Could you return the full listing below exactly as it appears?
*** Opening of Records supplied ***
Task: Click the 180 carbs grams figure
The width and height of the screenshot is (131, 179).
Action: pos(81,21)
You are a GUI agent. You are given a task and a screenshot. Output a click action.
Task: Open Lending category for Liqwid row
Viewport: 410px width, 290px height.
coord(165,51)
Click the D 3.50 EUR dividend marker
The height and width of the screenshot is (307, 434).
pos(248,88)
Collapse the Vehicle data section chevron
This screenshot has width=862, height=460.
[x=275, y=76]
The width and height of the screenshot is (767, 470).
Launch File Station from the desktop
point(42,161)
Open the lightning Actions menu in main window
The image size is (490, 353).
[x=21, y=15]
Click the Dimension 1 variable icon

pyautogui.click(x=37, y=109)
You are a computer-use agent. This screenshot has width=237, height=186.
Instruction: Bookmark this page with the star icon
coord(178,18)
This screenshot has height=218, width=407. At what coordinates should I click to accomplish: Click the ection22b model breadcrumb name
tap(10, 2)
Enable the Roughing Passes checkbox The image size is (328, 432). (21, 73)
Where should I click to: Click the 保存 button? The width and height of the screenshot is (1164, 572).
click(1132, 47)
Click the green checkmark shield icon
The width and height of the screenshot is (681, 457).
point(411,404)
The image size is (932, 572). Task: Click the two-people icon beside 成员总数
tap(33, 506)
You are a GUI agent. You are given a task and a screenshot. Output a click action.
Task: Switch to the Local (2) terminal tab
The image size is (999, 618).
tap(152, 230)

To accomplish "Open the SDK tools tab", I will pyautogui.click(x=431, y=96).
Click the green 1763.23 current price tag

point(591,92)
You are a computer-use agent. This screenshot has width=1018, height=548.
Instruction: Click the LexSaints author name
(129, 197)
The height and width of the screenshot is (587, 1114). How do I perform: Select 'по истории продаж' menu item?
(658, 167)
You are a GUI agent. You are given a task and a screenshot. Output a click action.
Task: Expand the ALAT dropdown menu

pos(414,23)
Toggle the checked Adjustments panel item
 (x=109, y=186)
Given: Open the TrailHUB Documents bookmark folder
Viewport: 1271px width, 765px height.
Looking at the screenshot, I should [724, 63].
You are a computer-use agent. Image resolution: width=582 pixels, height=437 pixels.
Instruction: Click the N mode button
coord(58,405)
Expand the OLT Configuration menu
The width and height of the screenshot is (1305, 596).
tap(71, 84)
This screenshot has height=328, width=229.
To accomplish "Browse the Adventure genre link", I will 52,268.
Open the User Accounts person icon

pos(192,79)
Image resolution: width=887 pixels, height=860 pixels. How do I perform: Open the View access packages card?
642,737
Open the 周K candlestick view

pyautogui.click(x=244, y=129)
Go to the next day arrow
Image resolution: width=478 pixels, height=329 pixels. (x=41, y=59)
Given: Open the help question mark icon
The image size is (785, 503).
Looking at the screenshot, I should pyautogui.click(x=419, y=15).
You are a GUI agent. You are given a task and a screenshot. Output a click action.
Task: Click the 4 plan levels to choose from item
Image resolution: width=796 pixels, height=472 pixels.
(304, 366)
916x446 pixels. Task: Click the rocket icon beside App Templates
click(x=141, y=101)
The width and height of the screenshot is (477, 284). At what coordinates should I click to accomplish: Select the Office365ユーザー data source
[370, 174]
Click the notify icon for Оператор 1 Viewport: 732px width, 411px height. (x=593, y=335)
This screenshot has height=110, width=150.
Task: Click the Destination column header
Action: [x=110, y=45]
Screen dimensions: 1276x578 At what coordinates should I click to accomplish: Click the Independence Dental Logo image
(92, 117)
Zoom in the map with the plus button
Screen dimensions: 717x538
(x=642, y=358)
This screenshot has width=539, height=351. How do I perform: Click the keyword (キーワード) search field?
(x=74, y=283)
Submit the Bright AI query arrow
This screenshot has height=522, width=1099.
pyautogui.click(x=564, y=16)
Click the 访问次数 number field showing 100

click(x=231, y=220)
*** Close of Records supplied ***
__Reply to the task__.
Task: Click the 180 carbs grams figure
The width and height of the screenshot is (131, 179).
Action: pos(81,21)
You are a GUI agent. You are given a task and a screenshot. Output a click action.
Task: Open Lending category for Liqwid row
Viewport: 410px width, 290px height.
coord(165,51)
Click the D 3.50 EUR dividend marker
The height and width of the screenshot is (307, 434).
pos(248,88)
Collapse the Vehicle data section chevron
This screenshot has width=862, height=460.
[x=275, y=76]
The width and height of the screenshot is (767, 470).
Launch File Station from the desktop
point(42,161)
Open the lightning Actions menu in main window
The image size is (490, 353).
[x=21, y=15]
Click the Dimension 1 variable icon

pyautogui.click(x=37, y=109)
You are a computer-use agent. This screenshot has width=237, height=186.
Instruction: Bookmark this page with the star icon
coord(178,18)
This screenshot has height=218, width=407. At what coordinates should I click to accomplish: Click the ection22b model breadcrumb name
tap(10, 2)
Enable the Roughing Passes checkbox The image size is (328, 432). (21, 73)
Where should I click to: Click the 保存 button? The width and height of the screenshot is (1164, 572).
click(1132, 47)
Click the green checkmark shield icon
The width and height of the screenshot is (681, 457).
point(411,404)
The image size is (932, 572). Task: Click the two-people icon beside 成员总数
tap(33, 506)
You are a GUI agent. You are given a task and a screenshot. Output a click action.
Task: Switch to the Local (2) terminal tab
The image size is (999, 618).
tap(152, 230)

To accomplish "Open the SDK tools tab", I will pyautogui.click(x=431, y=96).
Click the green 1763.23 current price tag

point(591,92)
You are a computer-use agent. This screenshot has width=1018, height=548.
Instruction: Click the LexSaints author name
(129, 197)
The height and width of the screenshot is (587, 1114). How do I perform: Select 'по истории продаж' menu item?
(658, 167)
You are a GUI agent. You are given a task and a screenshot. Output a click action.
Task: Expand the ALAT dropdown menu

pos(414,23)
Toggle the checked Adjustments panel item
 (x=109, y=186)
Given: Open the TrailHUB Documents bookmark folder
Viewport: 1271px width, 765px height.
Looking at the screenshot, I should [724, 63].
You are a computer-use agent. Image resolution: width=582 pixels, height=437 pixels.
Instruction: Click the N mode button
coord(58,405)
Expand the OLT Configuration menu
The width and height of the screenshot is (1305, 596).
tap(71, 84)
This screenshot has height=328, width=229.
To accomplish "Browse the Adventure genre link", I will 52,268.
Open the User Accounts person icon

pos(192,79)
Image resolution: width=887 pixels, height=860 pixels. How do I perform: Open the View access packages card?
642,737
Open the 周K candlestick view

pyautogui.click(x=244, y=129)
Go to the next day arrow
Image resolution: width=478 pixels, height=329 pixels. (x=41, y=59)
Given: Open the help question mark icon
The image size is (785, 503).
Looking at the screenshot, I should pyautogui.click(x=419, y=15).
You are a GUI agent. You are given a task and a screenshot. Output a click action.
Task: Click the 4 plan levels to choose from item
Image resolution: width=796 pixels, height=472 pixels.
(304, 366)
916x446 pixels. Task: Click the rocket icon beside App Templates
click(x=141, y=101)
The width and height of the screenshot is (477, 284). At what coordinates should I click to accomplish: Select the Office365ユーザー data source
[370, 174]
Click the notify icon for Оператор 1 Viewport: 732px width, 411px height. (x=593, y=335)
This screenshot has height=110, width=150.
Task: Click the Destination column header
Action: [x=110, y=45]
Screen dimensions: 1276x578 At what coordinates should I click to accomplish: Click the Independence Dental Logo image
(92, 117)
Zoom in the map with the plus button
Screen dimensions: 717x538
(x=642, y=358)
This screenshot has width=539, height=351. How do I perform: Click the keyword (キーワード) search field?
(x=74, y=283)
Submit the Bright AI query arrow
This screenshot has height=522, width=1099.
pyautogui.click(x=564, y=16)
Click the 访问次数 number field showing 100

click(x=231, y=220)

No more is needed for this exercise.